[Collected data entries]
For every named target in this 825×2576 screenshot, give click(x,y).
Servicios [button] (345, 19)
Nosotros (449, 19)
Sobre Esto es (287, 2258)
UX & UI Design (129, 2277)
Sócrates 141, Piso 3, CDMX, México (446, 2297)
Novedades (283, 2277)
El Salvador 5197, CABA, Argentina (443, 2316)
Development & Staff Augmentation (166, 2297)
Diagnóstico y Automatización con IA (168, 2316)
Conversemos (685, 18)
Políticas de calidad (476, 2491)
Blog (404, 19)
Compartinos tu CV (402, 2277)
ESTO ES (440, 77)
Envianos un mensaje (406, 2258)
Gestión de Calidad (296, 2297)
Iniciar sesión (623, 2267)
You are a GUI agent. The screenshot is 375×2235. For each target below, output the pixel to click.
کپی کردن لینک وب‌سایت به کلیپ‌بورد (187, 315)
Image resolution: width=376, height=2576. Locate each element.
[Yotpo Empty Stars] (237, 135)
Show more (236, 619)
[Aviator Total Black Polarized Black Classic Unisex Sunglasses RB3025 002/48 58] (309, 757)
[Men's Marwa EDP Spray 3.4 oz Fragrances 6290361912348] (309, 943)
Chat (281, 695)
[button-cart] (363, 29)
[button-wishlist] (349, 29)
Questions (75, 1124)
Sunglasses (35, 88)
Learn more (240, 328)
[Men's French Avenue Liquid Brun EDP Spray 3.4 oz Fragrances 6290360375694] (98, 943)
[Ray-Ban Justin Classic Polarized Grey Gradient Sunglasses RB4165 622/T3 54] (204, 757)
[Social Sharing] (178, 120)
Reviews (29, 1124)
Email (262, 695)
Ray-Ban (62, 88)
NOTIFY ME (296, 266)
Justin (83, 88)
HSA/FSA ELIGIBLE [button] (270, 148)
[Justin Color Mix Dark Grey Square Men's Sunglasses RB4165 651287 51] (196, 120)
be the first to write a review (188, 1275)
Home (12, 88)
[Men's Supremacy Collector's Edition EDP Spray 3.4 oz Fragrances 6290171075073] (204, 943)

EXERCISE DESCRIPTION:
Restate all of the entries exactly, please.

ANSWER FOR THE TASK:
For every named target in this 825×2576 screenshot, give click(x,y).
Servicios [button] (345, 19)
Nosotros (449, 19)
Sobre Esto es (287, 2258)
UX & UI Design (129, 2277)
Sócrates 141, Piso 3, CDMX, México (446, 2297)
Novedades (283, 2277)
El Salvador 5197, CABA, Argentina (443, 2316)
Development & Staff Augmentation (166, 2297)
Diagnóstico y Automatización con IA (168, 2316)
Conversemos (685, 18)
Políticas de calidad (476, 2491)
Blog (404, 19)
Compartinos tu CV (402, 2277)
ESTO ES (440, 77)
Envianos un mensaje (406, 2258)
Gestión de Calidad (296, 2297)
Iniciar sesión (623, 2267)
You are a GUI agent. The screenshot is 375×2235. For each target below, output the pixel to click.
کپی کردن لینک وب‌سایت به کلیپ‌بورد (187, 315)
Image resolution: width=376, height=2576. Locate each element.
[Yotpo Empty Stars] (237, 135)
Show more (236, 619)
[Aviator Total Black Polarized Black Classic Unisex Sunglasses RB3025 002/48 58] (309, 757)
[Men's Marwa EDP Spray 3.4 oz Fragrances 6290361912348] (309, 943)
Chat (281, 695)
[button-cart] (363, 29)
[button-wishlist] (349, 29)
Questions (75, 1124)
Sunglasses (35, 88)
Learn more (240, 328)
[Men's French Avenue Liquid Brun EDP Spray 3.4 oz Fragrances 6290360375694] (98, 943)
[Ray-Ban Justin Classic Polarized Grey Gradient Sunglasses RB4165 622/T3 54] (204, 757)
[Social Sharing] (178, 120)
Reviews (29, 1124)
Email (262, 695)
Ray-Ban (62, 88)
NOTIFY ME (296, 266)
Justin (83, 88)
HSA/FSA ELIGIBLE [button] (270, 148)
[Justin Color Mix Dark Grey Square Men's Sunglasses RB4165 651287 51] (196, 120)
be the first to write a review (188, 1275)
Home (12, 88)
[Men's Supremacy Collector's Edition EDP Spray 3.4 oz Fragrances 6290171075073] (204, 943)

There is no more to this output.